=== PAGE TEXT ===
Thursday, September 20, 2012

I cut the wrong end off the front door

I cut the wrong end off the front door. Don’t laugh! It’s easier to do than you might think.

I was trying to stop the wooden screen door scraping on the front step.

I tried other remedies first. A couple of months ago, I took the door off its hinges and carefully planed the bottom edge. I felt like a true carpenter.

Unfortunately, I proved the truism that a carpenter is only as good as his tools.

Because my handyman outings are so rare, I refuse to buy expensive tools. The cheap plane I bought was so blunt I might as well have licked the bottom of the door for all the wood it took off.

When I hung the door back up, it still scrapped on the front step.

Having used up my allotted hours for handyman duties that month, the front screen door continued to make a high-pitched ear-piercing scraping sound for the next two months.

Why didn’t I fix the door during the next month’s allotted handyman hours, I hear you ask? I used those to weed the garden and poison the weeds growing through the pavers. A broad definition of handymanning, I admit – one that most would categorise as gardening. But since it uses equipment purchased at a large hardware warehouse, I feel entitled to categorise the activity under ‘handymanning’.

So this week, radical surgery was required.

No, not leaving the screen door off for good. That would stop the scraping noise, but risks filling the house with flies, mosquitos and the family of possums that live in our roof but who I suspect would happily move further indoors.

Instead, I proposed to cut a sliver of wood off the bottom with my trusty $8 saw. What could go wrong?!

For starters, I lay the door on the paved patio, so that as the door vibrated with each saw cut, the lacquer was rubbed off its underside.

When I stood the door against the wall to admire my handywork, it looked like that possum family had spent all night scratching it to try to get inside.
===
* DIRECTIONS *
(1) Which creatures does the post about fixing the screen door say could fill the house if the door were left off for good?
(2) Reproduce the part of the screen door post that begins at the words "I was trying" and ends after "a true carpenter.".
(3) Take the post about fixing the screen door further, picking up right after its last sentence.
=== PROVIDED DATA ===
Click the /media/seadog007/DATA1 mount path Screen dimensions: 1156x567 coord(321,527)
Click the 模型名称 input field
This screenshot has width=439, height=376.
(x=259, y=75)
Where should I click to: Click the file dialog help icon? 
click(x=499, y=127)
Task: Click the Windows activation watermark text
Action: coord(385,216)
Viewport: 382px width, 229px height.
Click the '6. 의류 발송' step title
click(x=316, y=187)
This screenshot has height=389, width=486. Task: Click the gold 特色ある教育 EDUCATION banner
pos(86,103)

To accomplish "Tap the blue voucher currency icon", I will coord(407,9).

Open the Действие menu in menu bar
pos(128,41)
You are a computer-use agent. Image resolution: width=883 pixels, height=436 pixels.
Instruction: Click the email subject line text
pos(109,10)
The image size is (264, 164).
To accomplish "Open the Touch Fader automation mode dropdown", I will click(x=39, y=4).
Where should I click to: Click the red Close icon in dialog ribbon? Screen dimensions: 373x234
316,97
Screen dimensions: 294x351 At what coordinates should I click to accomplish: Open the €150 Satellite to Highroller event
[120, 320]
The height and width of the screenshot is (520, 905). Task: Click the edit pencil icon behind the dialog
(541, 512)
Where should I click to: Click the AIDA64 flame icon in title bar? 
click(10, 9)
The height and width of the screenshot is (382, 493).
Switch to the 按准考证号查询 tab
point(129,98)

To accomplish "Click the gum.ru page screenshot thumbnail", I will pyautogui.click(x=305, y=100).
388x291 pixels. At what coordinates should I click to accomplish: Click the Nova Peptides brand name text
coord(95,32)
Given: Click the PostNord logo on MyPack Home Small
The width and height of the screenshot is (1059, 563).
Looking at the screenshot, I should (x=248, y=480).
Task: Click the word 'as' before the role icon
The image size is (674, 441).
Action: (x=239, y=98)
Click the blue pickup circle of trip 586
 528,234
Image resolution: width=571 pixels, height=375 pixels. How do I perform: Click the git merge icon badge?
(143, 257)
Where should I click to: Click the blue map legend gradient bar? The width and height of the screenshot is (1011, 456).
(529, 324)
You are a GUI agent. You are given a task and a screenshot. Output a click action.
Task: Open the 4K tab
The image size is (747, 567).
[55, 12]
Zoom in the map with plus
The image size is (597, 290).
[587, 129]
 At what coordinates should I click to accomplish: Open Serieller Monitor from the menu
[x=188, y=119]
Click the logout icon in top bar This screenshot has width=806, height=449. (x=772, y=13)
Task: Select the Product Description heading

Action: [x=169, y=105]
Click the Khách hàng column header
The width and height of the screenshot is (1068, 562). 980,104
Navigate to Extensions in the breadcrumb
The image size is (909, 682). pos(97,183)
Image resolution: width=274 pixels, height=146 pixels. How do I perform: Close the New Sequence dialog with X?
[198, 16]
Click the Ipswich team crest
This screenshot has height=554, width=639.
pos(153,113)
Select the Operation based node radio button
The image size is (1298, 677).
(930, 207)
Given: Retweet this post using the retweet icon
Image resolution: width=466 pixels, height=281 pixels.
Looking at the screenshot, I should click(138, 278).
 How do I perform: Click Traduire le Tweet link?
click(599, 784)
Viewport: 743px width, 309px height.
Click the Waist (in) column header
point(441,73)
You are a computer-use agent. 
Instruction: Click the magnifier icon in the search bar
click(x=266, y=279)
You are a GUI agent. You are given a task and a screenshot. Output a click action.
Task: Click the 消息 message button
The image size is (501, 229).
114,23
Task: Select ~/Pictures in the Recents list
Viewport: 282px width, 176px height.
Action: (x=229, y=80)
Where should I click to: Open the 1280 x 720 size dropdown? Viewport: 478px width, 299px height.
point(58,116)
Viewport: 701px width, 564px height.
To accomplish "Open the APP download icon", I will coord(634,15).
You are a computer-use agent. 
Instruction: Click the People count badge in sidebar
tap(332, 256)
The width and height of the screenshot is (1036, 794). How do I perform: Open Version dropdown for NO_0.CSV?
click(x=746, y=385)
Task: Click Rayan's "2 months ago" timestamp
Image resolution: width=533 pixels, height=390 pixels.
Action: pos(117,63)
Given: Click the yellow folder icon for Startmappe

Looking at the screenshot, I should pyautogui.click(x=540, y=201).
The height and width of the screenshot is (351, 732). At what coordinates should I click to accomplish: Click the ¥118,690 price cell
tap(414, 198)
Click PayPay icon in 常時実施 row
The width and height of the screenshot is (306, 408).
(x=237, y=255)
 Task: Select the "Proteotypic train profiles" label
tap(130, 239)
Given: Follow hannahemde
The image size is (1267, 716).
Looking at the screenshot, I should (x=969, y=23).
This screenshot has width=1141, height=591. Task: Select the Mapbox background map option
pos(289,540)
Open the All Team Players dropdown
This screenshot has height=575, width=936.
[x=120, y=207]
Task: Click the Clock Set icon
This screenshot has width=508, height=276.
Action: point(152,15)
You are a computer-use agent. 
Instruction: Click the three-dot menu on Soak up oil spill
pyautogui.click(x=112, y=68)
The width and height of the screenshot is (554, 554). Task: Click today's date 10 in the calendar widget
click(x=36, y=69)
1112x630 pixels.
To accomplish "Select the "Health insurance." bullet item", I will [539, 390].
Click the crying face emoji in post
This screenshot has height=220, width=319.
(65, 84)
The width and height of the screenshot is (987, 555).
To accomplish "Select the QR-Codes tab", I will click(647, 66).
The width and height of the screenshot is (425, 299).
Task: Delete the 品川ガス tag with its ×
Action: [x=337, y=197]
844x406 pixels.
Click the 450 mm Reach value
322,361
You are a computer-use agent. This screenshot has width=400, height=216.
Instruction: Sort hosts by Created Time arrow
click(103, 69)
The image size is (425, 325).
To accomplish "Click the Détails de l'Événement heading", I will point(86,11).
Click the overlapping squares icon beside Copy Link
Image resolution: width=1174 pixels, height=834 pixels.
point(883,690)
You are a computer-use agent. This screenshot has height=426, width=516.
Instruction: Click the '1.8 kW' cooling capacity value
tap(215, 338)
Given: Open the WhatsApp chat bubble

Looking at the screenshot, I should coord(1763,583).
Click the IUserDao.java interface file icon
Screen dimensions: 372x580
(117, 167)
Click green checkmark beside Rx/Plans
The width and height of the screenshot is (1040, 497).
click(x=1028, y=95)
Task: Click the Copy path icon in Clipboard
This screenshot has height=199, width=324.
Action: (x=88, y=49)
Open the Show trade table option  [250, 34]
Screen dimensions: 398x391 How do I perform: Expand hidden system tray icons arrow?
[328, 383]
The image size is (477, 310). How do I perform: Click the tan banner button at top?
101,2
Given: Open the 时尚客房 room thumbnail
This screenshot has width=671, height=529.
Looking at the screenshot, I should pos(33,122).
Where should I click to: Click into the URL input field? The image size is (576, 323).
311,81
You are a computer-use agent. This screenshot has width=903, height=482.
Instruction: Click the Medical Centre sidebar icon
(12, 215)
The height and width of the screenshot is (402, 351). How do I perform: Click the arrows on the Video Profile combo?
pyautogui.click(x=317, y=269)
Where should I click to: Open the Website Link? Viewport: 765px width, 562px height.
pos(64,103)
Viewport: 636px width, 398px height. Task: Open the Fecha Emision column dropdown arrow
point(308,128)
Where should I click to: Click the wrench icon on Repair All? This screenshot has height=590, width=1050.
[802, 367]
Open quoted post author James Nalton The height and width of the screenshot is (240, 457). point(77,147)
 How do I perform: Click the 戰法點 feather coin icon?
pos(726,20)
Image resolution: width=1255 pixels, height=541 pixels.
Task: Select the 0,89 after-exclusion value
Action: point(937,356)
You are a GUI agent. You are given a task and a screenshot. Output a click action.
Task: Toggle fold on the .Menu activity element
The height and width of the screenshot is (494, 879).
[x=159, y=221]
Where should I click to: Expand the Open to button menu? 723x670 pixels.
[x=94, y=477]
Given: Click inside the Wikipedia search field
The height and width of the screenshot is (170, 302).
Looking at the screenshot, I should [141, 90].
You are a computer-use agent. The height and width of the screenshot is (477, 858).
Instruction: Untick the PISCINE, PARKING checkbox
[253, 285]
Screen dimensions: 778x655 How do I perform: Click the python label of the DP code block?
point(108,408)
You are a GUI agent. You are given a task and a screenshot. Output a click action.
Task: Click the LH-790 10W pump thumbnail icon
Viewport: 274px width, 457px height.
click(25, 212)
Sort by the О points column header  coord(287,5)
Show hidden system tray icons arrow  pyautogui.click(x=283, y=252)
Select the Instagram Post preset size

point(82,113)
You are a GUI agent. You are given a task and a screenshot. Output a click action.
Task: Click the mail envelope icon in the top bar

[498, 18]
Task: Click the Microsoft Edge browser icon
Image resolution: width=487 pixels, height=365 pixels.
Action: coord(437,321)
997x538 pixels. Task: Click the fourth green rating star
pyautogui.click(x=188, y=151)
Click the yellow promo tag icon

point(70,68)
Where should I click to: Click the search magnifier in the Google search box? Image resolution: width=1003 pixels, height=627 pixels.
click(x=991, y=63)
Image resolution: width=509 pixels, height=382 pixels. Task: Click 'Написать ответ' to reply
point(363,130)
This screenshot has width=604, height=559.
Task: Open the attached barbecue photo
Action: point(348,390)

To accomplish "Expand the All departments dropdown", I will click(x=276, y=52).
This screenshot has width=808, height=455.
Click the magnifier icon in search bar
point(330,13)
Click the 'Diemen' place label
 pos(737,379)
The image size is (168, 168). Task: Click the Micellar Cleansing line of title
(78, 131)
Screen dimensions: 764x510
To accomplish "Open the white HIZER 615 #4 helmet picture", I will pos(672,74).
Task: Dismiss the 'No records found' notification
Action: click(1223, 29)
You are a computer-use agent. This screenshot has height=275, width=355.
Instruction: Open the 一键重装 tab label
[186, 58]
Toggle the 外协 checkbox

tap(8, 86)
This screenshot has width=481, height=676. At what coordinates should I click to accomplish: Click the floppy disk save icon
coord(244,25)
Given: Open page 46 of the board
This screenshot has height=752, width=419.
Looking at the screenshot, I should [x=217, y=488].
===
* RESULTS OF THE EXERCISE *
(1) Flies, mosquitos and the family of possums that live in the roof.

(2)
I was trying to stop the wooden screen door scraping on the front step.

I tried other remedies first. A couple of months ago, I took the door off its hinges and carefully planed the bottom edge. I felt like a true carpenter.

(3)
That’s when I noticed that I had cut a fine sliver off the top of the door, instead of the bottom.

I’m nothing it not dogged. So I lay the door on its other side and cut a sliver off the real bottom, instead of the other bottom, which was really the top.

Of course I again forgot to lay the door on any protective sheet. When I was finished the other side was scraped worse than the first. (I may have sawed a little more roughly the second time around. I am dogged but a little ratty when hot and bothered.)

It now looked like the possum family was trying to escape from inside the house. Perhaps they couldn’t stand the high-pitched ear-piercing scraping sound of the front door either?

I again stood the screen door against the wall and admired my handywork. 

What was once a beautifully lacquered cedar screen door now stood scratched and leaning sideways on my rough cut, like a refugee from Cyclone Yasi.

I sighed as I trudged towards the garage to fetch the lacquer. I touched it up and hung it back up.

Surprisingly, the screen door no longer scrapes on the front step. It swings silently open. And closed. It’s doing everything a screen door should, including keeping out the possum family.

And from a distance you can barely notice the ragged bottom, both of them.